[Collected data entries]
□ □ □

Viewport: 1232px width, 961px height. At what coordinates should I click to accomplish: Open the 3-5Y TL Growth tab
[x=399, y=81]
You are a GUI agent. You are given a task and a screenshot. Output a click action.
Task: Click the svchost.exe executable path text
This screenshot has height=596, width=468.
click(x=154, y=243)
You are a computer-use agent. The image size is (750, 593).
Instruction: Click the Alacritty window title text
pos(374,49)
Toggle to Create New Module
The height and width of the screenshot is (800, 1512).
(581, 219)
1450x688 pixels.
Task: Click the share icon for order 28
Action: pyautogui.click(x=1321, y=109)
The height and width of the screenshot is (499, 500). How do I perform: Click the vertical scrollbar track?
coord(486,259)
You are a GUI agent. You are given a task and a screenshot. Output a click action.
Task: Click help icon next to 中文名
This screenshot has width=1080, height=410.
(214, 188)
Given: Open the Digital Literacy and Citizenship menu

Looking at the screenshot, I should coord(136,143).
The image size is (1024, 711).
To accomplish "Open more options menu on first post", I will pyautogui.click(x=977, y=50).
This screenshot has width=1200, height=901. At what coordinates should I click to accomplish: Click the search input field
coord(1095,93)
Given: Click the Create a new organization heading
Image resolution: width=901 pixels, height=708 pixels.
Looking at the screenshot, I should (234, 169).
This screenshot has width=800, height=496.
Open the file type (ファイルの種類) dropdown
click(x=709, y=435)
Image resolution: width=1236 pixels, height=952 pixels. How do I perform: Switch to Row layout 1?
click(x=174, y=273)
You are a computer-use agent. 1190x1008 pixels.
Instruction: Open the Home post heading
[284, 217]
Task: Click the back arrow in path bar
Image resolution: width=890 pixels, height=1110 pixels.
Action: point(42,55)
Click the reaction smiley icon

□ □ □

Task prompt: In the data above, find the line with "Given: Click the" and the line with "Task: Click the back arrow in path bar". Retype both, plus every line between them, exactly.

Answer below:
Given: Click the Create a new organization heading
Image resolution: width=901 pixels, height=708 pixels.
Looking at the screenshot, I should (234, 169).
This screenshot has width=800, height=496.
Open the file type (ファイルの種類) dropdown
click(x=709, y=435)
Image resolution: width=1236 pixels, height=952 pixels. How do I perform: Switch to Row layout 1?
click(x=174, y=273)
You are a computer-use agent. 1190x1008 pixels.
Instruction: Open the Home post heading
[284, 217]
Task: Click the back arrow in path bar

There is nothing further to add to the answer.